Although both visual and auditory perceptual pathways share similarities (without which cross-modal perceptual benefits would be impossible), there are a number of important differences between auditory and visual processing in terms of anatomy and computational constraints. For example, although the number of synaptic projections in the ascending visual and auditory pathways is similar, there are more synaptic connections in the retina, with more cell types and more complex connectivity103 than there are in the cochlea18. By contrast, there are more nuclei involved in the subcortical processing of sound than there are in the visual pathway, with a great deal of decomposition of the auditory environment and auditory objects taking place in the ascending auditory pathway (BOX 1). As a result, visual perception relies heavily on cortical processing, arguably more so than audition does98. Indeed, damage to the primary visual cortex (V1) causes cortical blindness — a loss of the visual field that cannot be recoded or recovered. thus, patients with V1 damage cannot report on visual information presented to the corresponding parts of the visual field104. However, bilateral damage to the primary auditory cortex does not lead to cortical deafness — sounds can still be heard, but the processing of structural information in the sound (which is required to recognize speech) is not possible105. Such patients are thus typically described as being ‘word deaf’. Similarly, V1 represents a map of the input to the retina, whereas primary auditory fields show a less invariant response and have been argued to show a more context-sensitive profile; that is, different neural responses are generated in the primary auditory cortex to the same sound, depending on the frequency with which it is presented106. This may suggest that auditory perception is more heterogeneous and flexible than visual perception, perhaps enabling animals to deal with considerable variation in auditory environments107.
Unlike the visual system, in which spatial information is encoded as part of the representation at the retina and V1, auditory spatial information is computed (largely) by making comparisons across the two ears, and this occurs from early stages of the ascending auditory pathway108. This contributes to the construction of representations of the auditory objects in our environment. these representations can be based on low-level computations, such as spatial location, spectral shape and sequential information, or on higher-order knowledge and can entail cross-modal processing (seen in the ‘ventriloquist effect’, for example)109.
Unlike visual objects, sounds only exist in our environment because something has happened. That is, sounds are always caused by actions, and when sounds are produced, we hear the properties both of the objects that the sound was made with and the kinds of actions that were made with them. For example, hands make a different sound when they are clapped together than when they are rubbed together, a stringed musical instrument will make a different sound when it is plucked or when it is bowed and a larger stringed instrument will produce sounds of a different pitch and spectral range than a smaller one, no matter how it is played. By contrast, many visual objects merely require visible light to be reflected from them for us to be able to perceive them, which is even true for moving visual objects (which of course also have a structure that evolves over time, similar to sound).
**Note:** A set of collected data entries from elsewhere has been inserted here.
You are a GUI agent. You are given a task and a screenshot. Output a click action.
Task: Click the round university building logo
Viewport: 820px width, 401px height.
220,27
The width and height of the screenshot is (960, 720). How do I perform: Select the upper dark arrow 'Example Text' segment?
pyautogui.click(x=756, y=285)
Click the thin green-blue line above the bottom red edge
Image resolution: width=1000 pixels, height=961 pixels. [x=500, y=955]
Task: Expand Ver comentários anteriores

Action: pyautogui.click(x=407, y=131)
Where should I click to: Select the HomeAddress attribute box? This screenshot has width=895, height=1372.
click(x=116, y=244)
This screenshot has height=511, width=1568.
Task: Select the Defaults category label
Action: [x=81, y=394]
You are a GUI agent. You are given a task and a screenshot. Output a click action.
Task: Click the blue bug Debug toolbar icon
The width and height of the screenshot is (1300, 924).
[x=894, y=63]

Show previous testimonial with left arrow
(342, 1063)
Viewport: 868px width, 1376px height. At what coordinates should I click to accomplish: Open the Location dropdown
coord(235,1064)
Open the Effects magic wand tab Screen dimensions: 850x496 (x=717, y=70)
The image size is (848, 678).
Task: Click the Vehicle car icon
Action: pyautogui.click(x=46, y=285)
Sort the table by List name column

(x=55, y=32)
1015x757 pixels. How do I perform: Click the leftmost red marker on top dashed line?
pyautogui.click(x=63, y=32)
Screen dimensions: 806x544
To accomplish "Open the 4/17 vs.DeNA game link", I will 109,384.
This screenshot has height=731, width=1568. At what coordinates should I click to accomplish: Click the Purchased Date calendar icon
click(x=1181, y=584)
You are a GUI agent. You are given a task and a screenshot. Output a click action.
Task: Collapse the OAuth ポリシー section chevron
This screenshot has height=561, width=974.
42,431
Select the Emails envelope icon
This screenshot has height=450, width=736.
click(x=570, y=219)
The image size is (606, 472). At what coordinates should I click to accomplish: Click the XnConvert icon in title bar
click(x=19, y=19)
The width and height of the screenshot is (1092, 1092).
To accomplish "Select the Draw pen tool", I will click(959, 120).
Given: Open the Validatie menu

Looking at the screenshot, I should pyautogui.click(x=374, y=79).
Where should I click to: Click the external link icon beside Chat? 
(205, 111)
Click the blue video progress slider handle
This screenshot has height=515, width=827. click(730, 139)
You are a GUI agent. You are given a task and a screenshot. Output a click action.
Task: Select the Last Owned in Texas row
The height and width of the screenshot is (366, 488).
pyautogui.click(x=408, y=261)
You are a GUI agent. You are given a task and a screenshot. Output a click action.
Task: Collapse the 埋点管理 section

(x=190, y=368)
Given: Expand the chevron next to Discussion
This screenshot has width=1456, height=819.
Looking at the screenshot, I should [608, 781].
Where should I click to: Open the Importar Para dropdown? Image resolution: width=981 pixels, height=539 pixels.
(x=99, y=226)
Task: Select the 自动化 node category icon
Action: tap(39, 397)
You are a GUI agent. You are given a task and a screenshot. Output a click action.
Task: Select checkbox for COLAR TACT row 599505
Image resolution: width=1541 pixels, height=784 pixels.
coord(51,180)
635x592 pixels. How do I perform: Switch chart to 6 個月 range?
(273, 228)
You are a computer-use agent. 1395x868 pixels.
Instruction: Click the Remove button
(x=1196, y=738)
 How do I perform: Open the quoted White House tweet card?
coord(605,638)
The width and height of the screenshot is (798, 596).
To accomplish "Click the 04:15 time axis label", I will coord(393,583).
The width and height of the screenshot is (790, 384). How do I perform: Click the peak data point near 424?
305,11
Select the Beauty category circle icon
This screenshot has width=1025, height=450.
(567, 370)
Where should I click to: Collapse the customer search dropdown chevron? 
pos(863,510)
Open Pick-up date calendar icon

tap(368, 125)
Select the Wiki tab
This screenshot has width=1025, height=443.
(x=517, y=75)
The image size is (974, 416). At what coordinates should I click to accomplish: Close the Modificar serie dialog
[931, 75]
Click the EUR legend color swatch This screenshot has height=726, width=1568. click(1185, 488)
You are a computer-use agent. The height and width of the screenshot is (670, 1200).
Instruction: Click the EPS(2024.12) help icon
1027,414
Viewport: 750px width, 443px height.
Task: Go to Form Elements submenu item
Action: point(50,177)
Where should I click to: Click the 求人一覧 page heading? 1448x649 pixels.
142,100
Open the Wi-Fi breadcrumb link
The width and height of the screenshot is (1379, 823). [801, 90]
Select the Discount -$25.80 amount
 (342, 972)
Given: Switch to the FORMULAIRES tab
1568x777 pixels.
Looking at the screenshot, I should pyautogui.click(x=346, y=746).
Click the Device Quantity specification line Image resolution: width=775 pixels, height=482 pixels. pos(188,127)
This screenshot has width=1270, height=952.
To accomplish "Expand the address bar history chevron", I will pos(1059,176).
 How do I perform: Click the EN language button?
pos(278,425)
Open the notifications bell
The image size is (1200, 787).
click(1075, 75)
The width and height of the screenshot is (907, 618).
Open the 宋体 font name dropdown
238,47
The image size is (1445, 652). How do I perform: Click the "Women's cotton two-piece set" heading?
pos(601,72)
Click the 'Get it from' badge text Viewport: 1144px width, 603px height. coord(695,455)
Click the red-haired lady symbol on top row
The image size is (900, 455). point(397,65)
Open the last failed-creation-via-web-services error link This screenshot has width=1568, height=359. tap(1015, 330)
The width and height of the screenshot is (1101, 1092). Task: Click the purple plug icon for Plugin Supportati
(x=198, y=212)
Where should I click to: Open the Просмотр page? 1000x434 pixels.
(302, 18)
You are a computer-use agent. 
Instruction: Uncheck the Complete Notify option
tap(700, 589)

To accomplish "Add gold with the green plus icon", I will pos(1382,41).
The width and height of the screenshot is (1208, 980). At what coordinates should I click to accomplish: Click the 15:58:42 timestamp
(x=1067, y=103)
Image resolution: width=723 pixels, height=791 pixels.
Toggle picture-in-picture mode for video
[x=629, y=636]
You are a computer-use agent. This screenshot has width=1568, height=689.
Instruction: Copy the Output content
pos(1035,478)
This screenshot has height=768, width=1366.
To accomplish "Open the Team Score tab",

The strong link between sounds, objects and actions may also underlie the robust finding that auditory sequences are far better than visual sequences for conveying a sense of rhythm110. The link between sound objects and actions also means that sounds can convey a great deal of information without necessarily being specifically recognized. A loud impact sound behind me will cause me to react, even if i cannot recognize exactly what hit what — it suggests that something large hit something else hard, and whatever hit what, i might want to get out of the way.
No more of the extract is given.